I don't know how well this game has aged. The gameplay is fine and I enjoyed it more than I thought I would, despite the criticisms I offered earlier. I remember before its original release someone tweeted Ken Levine asking something along the lines of "How do you feel having created two games that bookend and define a console generation?" to which he replied saying it was like something his mother would say. I do still think Infinite stands as the best game from the end of that generation (The Last of Us is terrible and GTA 5 has turned out to be Satan, after all) but on its own, right now, I'm not sure. I don't think it's familiarity, since I remembered BioShock much more readily and I can still at least point to that as a first, a proper landmark moment. It's not because things have eclipsed it since. Even though I'm still comparatively new to the 7th generation catalogue I know there's nothing as important as Infinite.
I don't really want to find out how many words it's taken me to reach this point but after stepping away from this write-up and coming back to it, I realised something. I remember how exciting Infinite was when it came out, just as I remembered the same when playing BioShock for the first time. I remember the awe at the world-building and the complexity of the narrative when it came out, just like playing BioShock for the first time. I remember finishing it once then finishing it again and actually understanding it, then appreciating it all over again. When I played BioShock Remastered I remembered all of those feelings but still enjoyed it on its own merits. It was showing its age technically, but everything else was still immaculate fourteen years later.
I can't say the same for Infinite Remastered. If anything it's the inverse - still impressive technically, but just sort of... there everywhere else. Near the end on my first playthrough I remembered what the twist was. Or I worked it out, I wasn't sure. I didn't have any reaction. There was the mild sense of surprised delight when you remember something you've been trying to think of for ages. That's all. I've been thinking about the game for a while since I finished it because I knew I was going to try and write it up, but I haven't. All I've done is say what happens in it. I haven't said anything about how it makes me feel. Aside from the intro and some instances of the gameplay, I haven't even really said I was impressed. I don't think it's aged badly, I don't think it's bad by any measure, but tomorrow is going to come after I've posted this and I'm not going to think about it again.

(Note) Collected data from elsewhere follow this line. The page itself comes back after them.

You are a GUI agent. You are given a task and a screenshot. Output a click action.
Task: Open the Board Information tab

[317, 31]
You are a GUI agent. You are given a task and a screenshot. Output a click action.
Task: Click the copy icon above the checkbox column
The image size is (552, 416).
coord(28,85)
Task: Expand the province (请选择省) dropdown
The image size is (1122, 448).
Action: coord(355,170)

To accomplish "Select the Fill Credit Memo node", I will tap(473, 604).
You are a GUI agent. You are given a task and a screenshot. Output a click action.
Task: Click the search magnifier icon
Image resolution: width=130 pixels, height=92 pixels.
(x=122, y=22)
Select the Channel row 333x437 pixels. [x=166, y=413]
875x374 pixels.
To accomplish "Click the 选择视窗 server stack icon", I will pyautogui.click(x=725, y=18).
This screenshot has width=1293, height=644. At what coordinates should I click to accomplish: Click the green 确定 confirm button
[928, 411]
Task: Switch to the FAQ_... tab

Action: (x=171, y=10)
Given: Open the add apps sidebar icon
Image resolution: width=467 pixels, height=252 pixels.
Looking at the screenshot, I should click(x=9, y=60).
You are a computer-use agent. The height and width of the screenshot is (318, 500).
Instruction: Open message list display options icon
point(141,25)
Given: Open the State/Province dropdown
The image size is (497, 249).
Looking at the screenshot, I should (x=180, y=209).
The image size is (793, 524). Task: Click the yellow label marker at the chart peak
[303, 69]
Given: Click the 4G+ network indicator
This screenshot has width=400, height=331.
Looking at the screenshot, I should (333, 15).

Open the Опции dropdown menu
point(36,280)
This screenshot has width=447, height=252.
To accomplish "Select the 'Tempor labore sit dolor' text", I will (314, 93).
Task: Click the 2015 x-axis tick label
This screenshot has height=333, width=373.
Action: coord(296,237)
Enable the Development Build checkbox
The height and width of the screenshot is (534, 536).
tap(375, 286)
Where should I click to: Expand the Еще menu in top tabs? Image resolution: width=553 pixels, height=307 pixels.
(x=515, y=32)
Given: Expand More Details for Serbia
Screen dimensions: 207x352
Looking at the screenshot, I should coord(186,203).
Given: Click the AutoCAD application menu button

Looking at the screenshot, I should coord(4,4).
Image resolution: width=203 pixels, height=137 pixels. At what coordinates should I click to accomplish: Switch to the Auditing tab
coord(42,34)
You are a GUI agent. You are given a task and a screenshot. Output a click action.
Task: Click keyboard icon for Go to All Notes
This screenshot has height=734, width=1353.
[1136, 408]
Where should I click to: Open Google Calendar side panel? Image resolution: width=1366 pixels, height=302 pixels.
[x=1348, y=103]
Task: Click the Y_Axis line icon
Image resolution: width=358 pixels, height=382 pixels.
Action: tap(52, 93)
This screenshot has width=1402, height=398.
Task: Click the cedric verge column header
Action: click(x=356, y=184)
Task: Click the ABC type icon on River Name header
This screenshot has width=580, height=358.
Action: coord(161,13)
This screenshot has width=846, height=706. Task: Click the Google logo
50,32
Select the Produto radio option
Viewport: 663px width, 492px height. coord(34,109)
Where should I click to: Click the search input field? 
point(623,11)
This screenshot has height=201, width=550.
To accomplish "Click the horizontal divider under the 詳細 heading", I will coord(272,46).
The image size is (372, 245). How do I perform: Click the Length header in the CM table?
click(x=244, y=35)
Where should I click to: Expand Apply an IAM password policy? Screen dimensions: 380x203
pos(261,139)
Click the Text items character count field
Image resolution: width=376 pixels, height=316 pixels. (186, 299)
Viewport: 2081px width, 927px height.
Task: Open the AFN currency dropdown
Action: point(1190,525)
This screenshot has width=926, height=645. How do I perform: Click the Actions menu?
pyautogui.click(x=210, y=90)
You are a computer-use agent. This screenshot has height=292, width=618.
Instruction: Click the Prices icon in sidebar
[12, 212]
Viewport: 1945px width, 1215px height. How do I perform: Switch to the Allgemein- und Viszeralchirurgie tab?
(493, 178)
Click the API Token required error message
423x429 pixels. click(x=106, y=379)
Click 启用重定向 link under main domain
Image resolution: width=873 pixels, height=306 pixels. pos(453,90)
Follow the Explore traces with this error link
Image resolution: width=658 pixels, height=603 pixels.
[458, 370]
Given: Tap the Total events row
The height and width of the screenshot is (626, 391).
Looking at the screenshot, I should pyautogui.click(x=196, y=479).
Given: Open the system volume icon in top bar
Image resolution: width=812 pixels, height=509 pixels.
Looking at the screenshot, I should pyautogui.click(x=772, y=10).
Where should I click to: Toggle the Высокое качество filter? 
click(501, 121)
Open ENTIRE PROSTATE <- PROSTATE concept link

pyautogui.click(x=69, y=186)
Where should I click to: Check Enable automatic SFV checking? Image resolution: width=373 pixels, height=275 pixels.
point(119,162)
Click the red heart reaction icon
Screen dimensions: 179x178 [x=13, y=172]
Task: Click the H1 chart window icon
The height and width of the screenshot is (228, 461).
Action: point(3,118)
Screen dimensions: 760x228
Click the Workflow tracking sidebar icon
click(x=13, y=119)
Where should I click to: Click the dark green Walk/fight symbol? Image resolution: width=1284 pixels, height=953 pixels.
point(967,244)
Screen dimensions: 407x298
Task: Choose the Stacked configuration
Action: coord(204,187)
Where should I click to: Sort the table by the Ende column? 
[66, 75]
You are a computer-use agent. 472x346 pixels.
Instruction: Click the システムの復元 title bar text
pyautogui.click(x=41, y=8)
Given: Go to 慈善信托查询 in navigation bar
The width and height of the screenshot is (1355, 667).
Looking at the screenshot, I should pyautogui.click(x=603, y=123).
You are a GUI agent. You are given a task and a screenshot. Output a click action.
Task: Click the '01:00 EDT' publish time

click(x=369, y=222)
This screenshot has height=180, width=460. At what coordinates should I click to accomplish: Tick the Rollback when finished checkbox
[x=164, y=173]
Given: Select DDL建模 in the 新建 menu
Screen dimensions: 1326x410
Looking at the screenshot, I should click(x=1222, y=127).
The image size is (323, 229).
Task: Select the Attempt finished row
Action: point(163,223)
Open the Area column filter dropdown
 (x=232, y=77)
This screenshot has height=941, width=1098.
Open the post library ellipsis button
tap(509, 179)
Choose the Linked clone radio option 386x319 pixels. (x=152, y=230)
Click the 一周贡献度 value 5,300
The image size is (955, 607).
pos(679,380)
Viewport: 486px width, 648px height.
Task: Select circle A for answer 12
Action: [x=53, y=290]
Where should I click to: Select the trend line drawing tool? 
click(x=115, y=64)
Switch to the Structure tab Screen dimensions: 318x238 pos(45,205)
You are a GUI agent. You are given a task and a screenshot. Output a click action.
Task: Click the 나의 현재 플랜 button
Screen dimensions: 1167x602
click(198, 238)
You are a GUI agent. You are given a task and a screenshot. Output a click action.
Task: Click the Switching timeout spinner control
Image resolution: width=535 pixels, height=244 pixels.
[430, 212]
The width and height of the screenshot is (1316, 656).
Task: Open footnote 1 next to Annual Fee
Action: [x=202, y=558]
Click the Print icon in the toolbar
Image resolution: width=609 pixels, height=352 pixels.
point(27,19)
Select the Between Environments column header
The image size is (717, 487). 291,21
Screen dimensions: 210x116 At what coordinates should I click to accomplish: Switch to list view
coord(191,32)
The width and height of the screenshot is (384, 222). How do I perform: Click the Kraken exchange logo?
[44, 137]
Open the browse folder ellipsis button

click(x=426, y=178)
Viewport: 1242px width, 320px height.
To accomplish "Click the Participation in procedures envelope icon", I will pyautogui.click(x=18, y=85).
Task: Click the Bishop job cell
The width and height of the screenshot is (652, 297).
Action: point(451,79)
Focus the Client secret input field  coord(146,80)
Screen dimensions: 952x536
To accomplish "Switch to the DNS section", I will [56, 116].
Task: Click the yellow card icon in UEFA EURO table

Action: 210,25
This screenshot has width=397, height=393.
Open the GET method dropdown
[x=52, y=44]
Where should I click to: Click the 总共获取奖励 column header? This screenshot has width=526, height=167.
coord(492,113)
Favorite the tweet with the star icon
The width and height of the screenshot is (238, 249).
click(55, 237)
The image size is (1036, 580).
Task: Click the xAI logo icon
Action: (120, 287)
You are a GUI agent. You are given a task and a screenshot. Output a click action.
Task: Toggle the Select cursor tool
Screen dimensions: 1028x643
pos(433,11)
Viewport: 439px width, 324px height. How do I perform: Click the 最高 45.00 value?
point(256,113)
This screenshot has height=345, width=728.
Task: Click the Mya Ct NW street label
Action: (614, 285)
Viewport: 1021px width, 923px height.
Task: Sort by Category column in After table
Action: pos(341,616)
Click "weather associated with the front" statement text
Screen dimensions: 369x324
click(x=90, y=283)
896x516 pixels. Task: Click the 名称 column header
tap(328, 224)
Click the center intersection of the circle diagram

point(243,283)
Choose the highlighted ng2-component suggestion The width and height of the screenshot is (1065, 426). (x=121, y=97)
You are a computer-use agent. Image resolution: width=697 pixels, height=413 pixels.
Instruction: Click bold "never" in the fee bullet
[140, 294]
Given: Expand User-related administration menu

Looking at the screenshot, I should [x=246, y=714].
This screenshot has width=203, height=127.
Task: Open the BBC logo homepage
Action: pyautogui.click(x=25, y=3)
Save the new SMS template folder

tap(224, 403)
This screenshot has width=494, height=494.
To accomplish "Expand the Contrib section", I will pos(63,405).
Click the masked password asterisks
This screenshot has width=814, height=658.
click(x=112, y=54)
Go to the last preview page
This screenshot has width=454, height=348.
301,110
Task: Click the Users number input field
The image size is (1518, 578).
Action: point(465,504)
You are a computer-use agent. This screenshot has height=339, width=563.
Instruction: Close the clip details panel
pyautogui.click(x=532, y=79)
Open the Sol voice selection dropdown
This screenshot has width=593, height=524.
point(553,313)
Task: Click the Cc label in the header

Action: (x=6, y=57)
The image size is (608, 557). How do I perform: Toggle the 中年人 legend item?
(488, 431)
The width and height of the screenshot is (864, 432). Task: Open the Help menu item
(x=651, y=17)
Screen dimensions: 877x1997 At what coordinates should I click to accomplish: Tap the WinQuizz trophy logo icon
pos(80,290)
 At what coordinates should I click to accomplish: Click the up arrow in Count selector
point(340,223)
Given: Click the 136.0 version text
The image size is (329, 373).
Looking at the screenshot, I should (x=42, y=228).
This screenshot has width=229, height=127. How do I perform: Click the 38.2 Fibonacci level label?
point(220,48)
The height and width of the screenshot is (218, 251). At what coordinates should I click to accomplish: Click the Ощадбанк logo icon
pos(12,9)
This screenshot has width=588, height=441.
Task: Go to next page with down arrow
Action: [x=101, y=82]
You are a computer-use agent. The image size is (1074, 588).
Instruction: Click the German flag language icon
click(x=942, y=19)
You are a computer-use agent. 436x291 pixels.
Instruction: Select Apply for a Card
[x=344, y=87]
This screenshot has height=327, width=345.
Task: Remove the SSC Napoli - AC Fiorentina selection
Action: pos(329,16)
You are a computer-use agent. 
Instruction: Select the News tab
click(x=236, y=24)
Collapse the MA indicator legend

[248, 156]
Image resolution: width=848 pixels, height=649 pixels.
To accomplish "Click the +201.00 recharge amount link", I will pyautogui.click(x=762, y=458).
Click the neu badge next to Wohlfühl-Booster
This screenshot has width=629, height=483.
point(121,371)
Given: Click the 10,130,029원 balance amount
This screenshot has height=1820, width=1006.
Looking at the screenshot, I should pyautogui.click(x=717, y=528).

It looks good. It plays well. It has a willing complexity in the characters and the narrative which very few people have ever attempted in other games never mind achieved. If you let your guard down you will fall in love with Elizabeth. It's a worthy and comprehensive follow-up and conclusion to the story in my favourite game ever, and I won't forget the effect it had on me on its original release. Right now, though? I don't have anything else to say.